Titled chapters denoting the collective nouns of various birds, accompanied by dictionary definitions and literary references, work as a quirky device to structure the novel. From the disquieting opening image of 4,500 red-winged blackbirds dropping dead from the sky, avian symbolism runs throughout the book and mirrors the characters’ behaviour.

Meridian’s wings are clipped from the beginning of her marriage. She postpones her graduate scholarship to Cornell to be with Alden in New Mexico. A year turns to two, then to 10 and finally to decades when Meridian finds herself a middle-aged woman, hugely disgruntled and detached from an unloving and increasingly irredeemable husband.

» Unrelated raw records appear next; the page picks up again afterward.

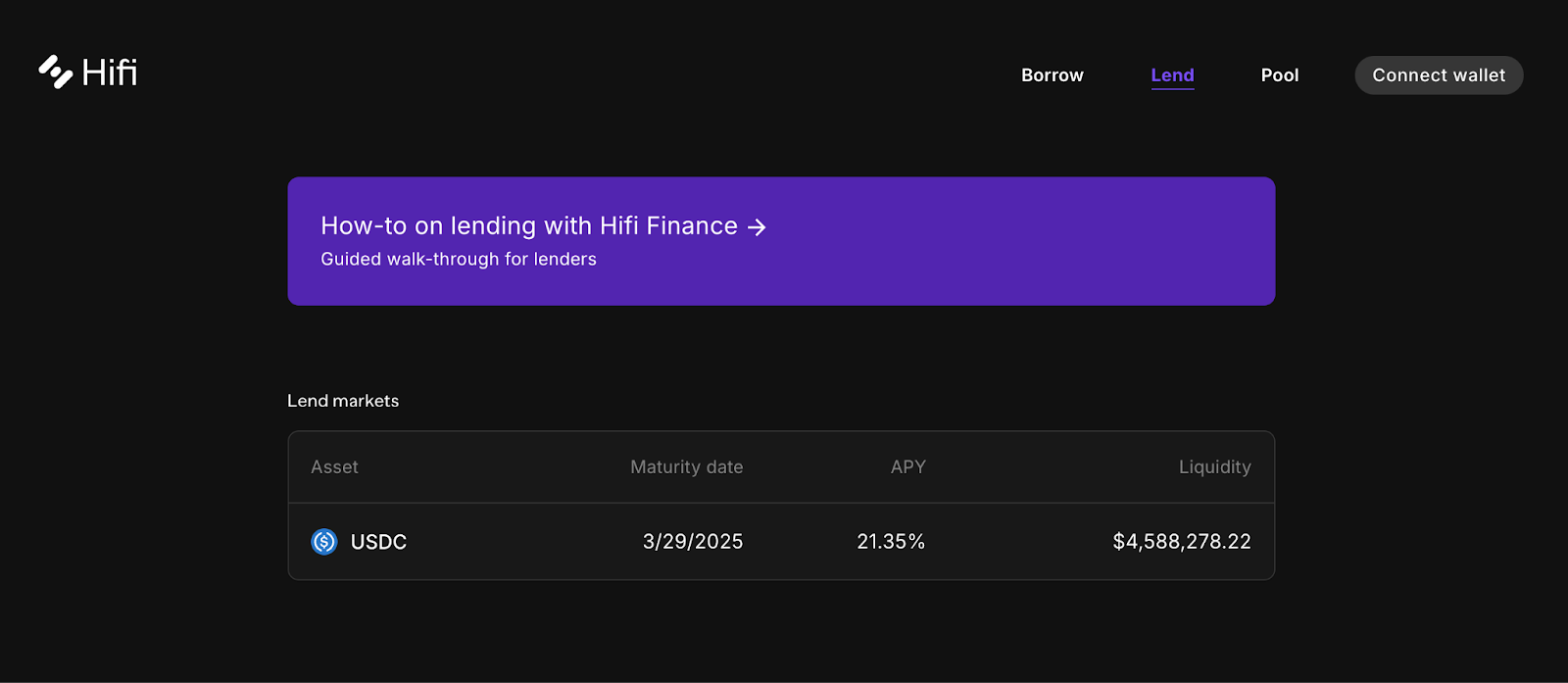Go to the Pool section
The image size is (1568, 683).
[x=1279, y=75]
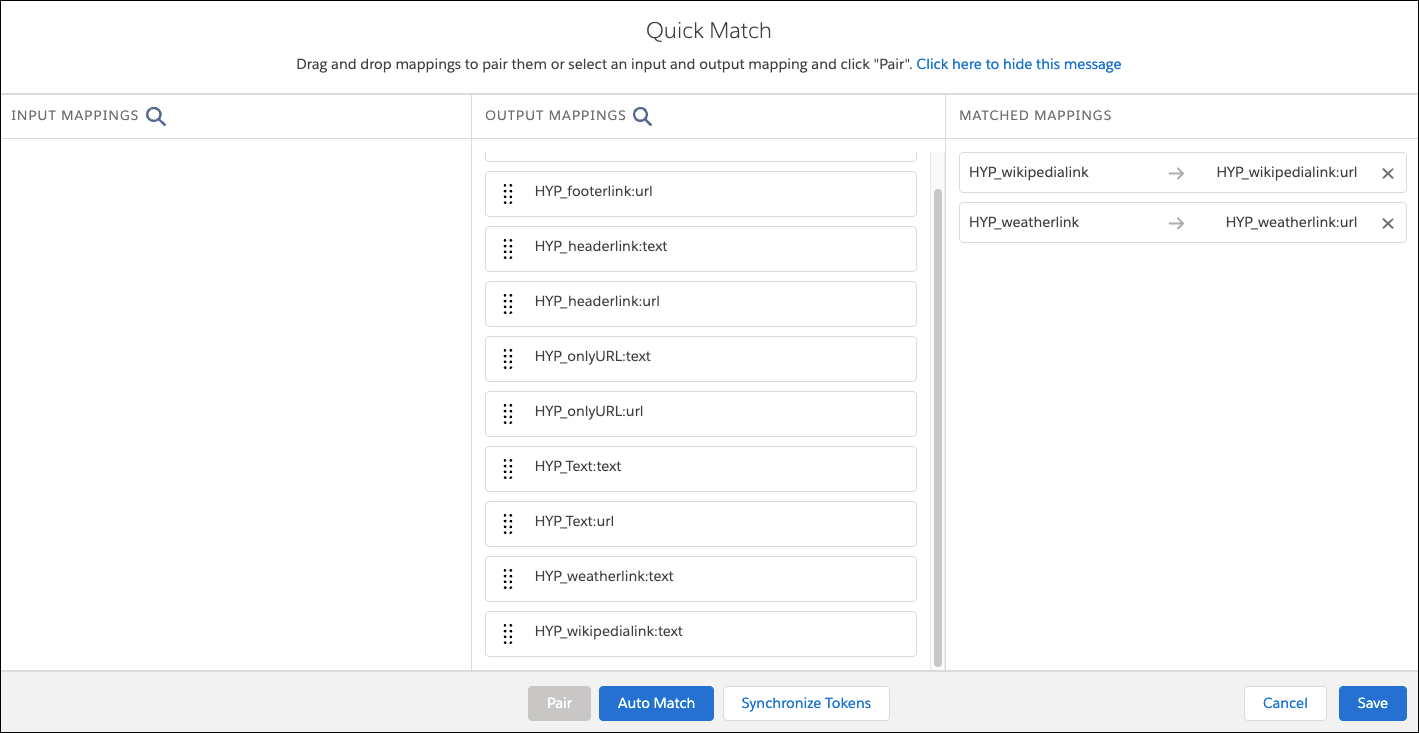Open Synchronize Tokens
This screenshot has height=733, width=1419.
coord(806,703)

Church conveys the sense that her narrator is flitting away her life by having the story jump years at a time, but it makes for an awkward read, with clumsy flagging throughout. Sections begin by noting new time eras. The current year or Meri’s age are repeatedly referenced to keep readers abreast.

From Los Alamos, Church has practised law for more than 30 years. She has written extensively for legal publications and scientific journals. This is her first novel and is inspired in part by her parents, a scientist father who worked on the Manhattan Project and her biologist mother who joined him in New Mexico.

Church is a fine writer, never sentimental despite emotive topics, yet her style is so detached that the voice of her narrator is problematic. Meridian's restraint is perhaps understandable for a woman of her era but it is frustrating for fictional purposes. The repressions of women in American society have been the stuff of great literature down through the ages, from Kate Chopin's Edna Pontellier in The Awakening to April Wheeler in Richard Yates's Revolutionary Road. Meri's character suffers from too much general action and not enough reflection.

New millennium

There are the second World War, the atomic age, the Vietnam War and the dawn of the new millennium. We see how women were infantilised for much of the 20th century, with Alden controlling the purse strings and doctors putting Meri’s crippling stomach pains down to hysteria and pseudocyesis or phantom pregnancy.

A relationship in the second half of the book with Vietnam veteran Clay showcases the awakening in US society of the 1960s and 1970s, the backlash against war and the repressions of previous decades. It also brings humour to the novel as Meri discovers oral sex, pot and the hippie culture of “beautiful girls with questionable hygiene”.

With so much going on, however, major topics are glossed over with little psychological depth: how Alden deals with designing an atomic bomb that kills hundreds of thousands; a marriage that is almost dead from the outset; Meri’s not wanting children; her friendship with one of the book’s best characters, Belle, who is sadly killed off as quickly as she arrives.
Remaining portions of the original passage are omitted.